* **Task**
Restate all of the records below exactly. Do not carry over any image.

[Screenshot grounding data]
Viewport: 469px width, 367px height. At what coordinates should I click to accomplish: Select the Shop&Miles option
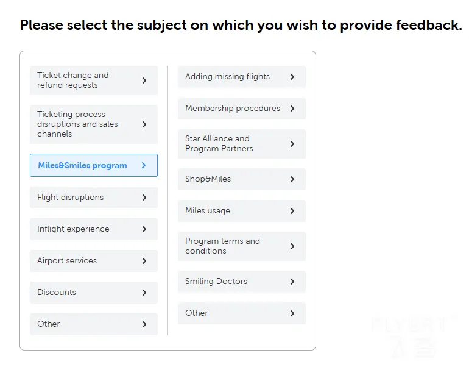click(x=242, y=179)
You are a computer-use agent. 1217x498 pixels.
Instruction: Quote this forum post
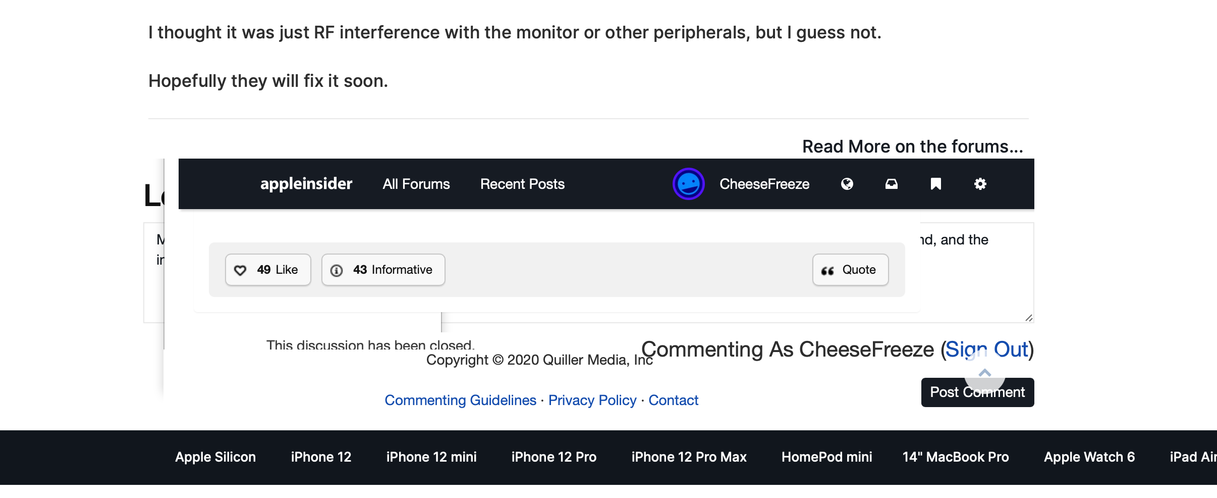tap(850, 270)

* **Result for this exercise**
Viewport: 469px width, 367px height. At what coordinates should I click to accomplish: Select the Shop&Miles option
click(x=242, y=179)
You are a computer-use agent. 1217x498 pixels.
Instruction: Quote this forum post
tap(850, 270)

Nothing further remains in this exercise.